С этого вечера я уже вошел в другую, потустороннюю жизнь. Тело мое лежало без реакции на внешние впечатления, и я ушел от революции. Теперь на сцене обычно тяжелых видений фигурировало тоже мое Я, только другое. Как будто бы не существовало не только что пережитого, но и моего мировоззрения, и словно кругом не творился ужас. У меня сохранились в памяти лишь обрывки из фильма окружающей жизни. У ног моих бредил генерал, и я узнавал в нем черты моего бреда первого периода тифа. Я упрекал его мысленно в аггравировании и даже симуляции, которые находил и у себя в результате самоанализа. Теперь этой симуляции первого периода у меня не было, и я со злорадством говорил про себя: "Ну, брат, меня этим не проведешь, знаю я эти стоны!" Сквозь туман я видел фигуру доктора Кузнецова, обходившего больных. Меня храбро навещал мой начальник генерал Розалион-Сошальский и сообщил мне, что он обо всем позаботился. Это внимание действительно было трогательно.
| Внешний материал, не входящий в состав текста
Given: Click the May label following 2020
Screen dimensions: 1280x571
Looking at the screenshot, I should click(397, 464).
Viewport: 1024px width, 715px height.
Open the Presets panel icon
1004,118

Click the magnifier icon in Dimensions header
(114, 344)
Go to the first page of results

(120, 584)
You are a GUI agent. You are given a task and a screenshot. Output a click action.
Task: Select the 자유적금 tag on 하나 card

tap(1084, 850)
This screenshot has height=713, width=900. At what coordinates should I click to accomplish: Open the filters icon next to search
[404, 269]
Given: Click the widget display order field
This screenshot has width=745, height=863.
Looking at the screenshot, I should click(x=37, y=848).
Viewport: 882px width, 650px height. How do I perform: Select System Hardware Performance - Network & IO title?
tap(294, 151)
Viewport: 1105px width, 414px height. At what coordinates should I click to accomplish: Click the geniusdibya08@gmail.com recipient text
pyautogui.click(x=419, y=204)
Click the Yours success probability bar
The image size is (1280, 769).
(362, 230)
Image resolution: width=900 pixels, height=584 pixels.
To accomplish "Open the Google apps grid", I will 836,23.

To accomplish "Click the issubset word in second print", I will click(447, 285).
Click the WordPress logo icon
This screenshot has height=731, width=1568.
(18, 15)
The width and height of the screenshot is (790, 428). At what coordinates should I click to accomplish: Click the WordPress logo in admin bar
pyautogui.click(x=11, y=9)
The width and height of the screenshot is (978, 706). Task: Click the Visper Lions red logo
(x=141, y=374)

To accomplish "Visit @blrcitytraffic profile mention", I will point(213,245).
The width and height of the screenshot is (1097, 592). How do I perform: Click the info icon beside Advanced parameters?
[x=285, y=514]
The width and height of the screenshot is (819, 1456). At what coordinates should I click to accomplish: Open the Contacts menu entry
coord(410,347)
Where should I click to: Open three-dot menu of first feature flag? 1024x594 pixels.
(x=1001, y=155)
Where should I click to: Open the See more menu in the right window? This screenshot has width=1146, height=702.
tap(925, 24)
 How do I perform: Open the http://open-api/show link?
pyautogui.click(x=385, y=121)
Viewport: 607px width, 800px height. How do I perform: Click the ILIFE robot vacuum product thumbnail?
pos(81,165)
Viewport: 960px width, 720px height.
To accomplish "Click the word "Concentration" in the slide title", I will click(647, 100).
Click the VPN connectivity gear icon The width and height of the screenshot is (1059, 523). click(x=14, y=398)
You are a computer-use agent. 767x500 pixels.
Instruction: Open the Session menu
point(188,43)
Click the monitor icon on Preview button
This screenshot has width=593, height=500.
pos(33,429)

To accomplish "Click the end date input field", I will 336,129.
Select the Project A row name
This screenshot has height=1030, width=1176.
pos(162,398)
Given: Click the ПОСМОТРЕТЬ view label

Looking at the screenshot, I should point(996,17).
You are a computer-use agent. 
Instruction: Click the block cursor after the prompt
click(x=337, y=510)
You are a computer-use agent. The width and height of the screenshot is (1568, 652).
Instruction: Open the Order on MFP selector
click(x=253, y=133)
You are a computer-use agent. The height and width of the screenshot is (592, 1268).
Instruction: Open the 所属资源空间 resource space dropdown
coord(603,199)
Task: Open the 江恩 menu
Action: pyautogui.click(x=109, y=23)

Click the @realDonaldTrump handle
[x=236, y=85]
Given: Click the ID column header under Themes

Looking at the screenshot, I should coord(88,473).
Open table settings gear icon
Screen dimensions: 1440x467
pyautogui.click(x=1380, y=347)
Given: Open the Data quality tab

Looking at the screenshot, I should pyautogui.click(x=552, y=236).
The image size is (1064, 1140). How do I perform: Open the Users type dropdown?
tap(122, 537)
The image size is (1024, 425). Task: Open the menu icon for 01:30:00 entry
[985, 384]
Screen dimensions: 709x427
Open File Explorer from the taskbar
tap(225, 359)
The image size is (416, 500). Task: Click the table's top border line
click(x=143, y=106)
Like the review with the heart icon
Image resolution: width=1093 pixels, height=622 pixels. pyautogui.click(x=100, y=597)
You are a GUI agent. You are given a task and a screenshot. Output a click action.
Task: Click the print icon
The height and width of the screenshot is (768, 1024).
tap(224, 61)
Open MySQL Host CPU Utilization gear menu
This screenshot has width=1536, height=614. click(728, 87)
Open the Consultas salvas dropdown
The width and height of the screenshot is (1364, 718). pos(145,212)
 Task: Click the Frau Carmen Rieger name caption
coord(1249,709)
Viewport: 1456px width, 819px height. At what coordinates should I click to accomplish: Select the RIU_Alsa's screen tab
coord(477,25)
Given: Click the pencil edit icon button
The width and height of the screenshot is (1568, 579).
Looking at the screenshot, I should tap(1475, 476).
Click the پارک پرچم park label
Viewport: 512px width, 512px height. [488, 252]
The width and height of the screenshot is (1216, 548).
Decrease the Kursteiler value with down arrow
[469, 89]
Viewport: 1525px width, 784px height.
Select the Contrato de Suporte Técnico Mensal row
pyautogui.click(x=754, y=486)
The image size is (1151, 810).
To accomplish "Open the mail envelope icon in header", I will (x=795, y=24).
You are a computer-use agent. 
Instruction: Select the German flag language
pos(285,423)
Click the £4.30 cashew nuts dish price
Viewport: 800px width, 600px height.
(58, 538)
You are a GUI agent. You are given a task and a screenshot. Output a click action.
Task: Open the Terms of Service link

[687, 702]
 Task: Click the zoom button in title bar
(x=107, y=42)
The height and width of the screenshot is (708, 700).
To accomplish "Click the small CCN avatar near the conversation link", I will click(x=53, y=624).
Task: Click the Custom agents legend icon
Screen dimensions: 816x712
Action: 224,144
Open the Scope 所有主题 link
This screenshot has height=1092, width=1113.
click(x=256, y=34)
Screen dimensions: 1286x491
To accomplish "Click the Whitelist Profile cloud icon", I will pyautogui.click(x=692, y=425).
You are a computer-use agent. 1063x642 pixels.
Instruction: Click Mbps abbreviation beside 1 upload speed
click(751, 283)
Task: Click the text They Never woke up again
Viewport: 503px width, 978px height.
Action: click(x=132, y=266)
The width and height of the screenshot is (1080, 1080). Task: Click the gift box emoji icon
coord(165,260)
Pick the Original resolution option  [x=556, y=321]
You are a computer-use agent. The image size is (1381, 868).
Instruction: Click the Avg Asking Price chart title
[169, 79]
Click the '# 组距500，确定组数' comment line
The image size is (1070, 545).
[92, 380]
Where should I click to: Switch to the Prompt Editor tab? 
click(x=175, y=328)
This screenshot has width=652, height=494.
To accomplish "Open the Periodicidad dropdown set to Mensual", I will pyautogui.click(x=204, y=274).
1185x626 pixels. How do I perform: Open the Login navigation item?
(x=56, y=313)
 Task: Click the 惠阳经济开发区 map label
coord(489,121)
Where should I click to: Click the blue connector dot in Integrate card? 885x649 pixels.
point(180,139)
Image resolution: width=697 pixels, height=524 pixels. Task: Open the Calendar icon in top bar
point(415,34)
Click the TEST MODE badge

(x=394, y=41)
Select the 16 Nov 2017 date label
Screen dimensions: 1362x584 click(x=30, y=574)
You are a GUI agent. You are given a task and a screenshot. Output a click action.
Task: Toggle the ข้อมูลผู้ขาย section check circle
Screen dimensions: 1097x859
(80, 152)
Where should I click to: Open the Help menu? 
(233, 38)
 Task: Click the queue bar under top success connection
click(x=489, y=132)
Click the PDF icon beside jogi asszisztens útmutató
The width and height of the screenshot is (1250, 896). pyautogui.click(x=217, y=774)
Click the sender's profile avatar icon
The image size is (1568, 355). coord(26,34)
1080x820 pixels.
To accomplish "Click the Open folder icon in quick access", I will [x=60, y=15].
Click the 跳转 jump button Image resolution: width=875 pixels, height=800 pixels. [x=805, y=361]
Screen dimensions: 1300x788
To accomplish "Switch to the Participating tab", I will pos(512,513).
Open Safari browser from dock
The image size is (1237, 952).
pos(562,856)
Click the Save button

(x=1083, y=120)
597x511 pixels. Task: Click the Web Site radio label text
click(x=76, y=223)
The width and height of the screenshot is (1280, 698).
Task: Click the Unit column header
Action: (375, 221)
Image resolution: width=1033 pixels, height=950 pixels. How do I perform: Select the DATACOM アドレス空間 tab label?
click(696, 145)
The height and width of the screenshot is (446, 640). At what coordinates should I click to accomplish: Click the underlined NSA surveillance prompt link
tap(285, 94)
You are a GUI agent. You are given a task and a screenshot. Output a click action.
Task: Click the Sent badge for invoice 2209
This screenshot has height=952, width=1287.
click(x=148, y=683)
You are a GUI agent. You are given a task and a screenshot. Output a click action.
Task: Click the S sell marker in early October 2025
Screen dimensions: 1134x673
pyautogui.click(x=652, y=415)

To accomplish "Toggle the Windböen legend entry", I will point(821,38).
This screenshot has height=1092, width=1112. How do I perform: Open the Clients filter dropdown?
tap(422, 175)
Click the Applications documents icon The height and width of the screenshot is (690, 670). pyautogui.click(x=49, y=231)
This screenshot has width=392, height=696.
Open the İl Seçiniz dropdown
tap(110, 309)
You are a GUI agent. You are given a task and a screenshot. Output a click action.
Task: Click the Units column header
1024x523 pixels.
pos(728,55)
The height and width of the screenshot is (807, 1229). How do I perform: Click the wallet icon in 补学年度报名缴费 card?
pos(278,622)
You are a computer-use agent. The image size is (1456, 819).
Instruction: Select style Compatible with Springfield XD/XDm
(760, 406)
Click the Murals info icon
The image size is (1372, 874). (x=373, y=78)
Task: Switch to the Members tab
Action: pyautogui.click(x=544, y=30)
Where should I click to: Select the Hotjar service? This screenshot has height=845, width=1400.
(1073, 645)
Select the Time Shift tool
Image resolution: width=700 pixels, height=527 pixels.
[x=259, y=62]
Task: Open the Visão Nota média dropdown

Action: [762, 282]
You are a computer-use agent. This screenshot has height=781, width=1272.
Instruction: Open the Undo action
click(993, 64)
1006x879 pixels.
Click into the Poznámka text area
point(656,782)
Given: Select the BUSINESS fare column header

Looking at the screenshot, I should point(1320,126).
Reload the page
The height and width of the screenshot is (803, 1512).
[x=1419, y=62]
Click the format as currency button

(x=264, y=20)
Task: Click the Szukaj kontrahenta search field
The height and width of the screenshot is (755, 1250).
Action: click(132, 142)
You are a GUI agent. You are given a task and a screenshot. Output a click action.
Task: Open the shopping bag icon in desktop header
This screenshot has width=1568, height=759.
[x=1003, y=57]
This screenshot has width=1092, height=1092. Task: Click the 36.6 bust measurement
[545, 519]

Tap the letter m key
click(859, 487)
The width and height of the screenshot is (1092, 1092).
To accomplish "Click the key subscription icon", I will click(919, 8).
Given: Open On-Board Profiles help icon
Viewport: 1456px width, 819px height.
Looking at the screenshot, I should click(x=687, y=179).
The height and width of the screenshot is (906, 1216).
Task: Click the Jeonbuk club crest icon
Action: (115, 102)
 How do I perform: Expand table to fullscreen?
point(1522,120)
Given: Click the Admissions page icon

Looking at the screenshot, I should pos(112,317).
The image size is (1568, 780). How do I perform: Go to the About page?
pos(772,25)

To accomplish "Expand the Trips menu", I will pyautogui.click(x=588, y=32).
Потом весь мир перестал для меня существовать, и я зажил в панораме кошмаров и видений. Я странствовал где-то по бледно-фиолетовым проходам кораблей, ползал по небесным светилам между малахитово-зелеными камнями, и помню, как, очутившись на краю пропасти небесного пространства, вдруг увидел нависшую над ним бледно-золотистую громадную луну. Все это без слов. Потом видел бои и награждение меня крестом. Сцена сменилась собранием в поле профессоров и выбором меня на кафедру, на которую я конкурировал, и, что было интересно, я совершенно реально в это уверовал. Затем я слышал какие-то невероятные, раздирающие душу звуки: это был трансформированный в психике сон моего соседа по койке. Какая-то чудовищная машина надвигалась на меня. Я давно потерял счет времени и жил только в сфере созерцания, без мысли и понимания. Но странно: революция не фигурировала в моих видениях, словно ее вовсе и не было. А мир, в котором жила моя психика и мое Я, был совсем иным, хотя и земным. Особенно била, как молотом, стереотипность: все одни и те же образы без конца. В кошмарах лезешь и не можешь вылезти...
Однажды из состояния небытия я вдруг проснулся. Я лежал совершенно голый на платформе грузовика, завернутый в одеяло с головой. Грузовик стоял. Я хитро отвернул край одеяла и осмотрелся. Так увозят ведь покойников, хотя тогда эта мысль мне в голову не пришла. Я увидел над собой небо, кусок серой стенки грузовика, а у подножья, склонившись надо мной, колыхались ветви обнаженного от листвы дерева. Меня куда-то везли. Стучал мотор. Мне только хотелось дышать, и я ни о чем не думал, я только видел картину. Тотчас же я потерял сознание. Меня перевозили в другую больницу. Опять обо мне позаботился мой генерал.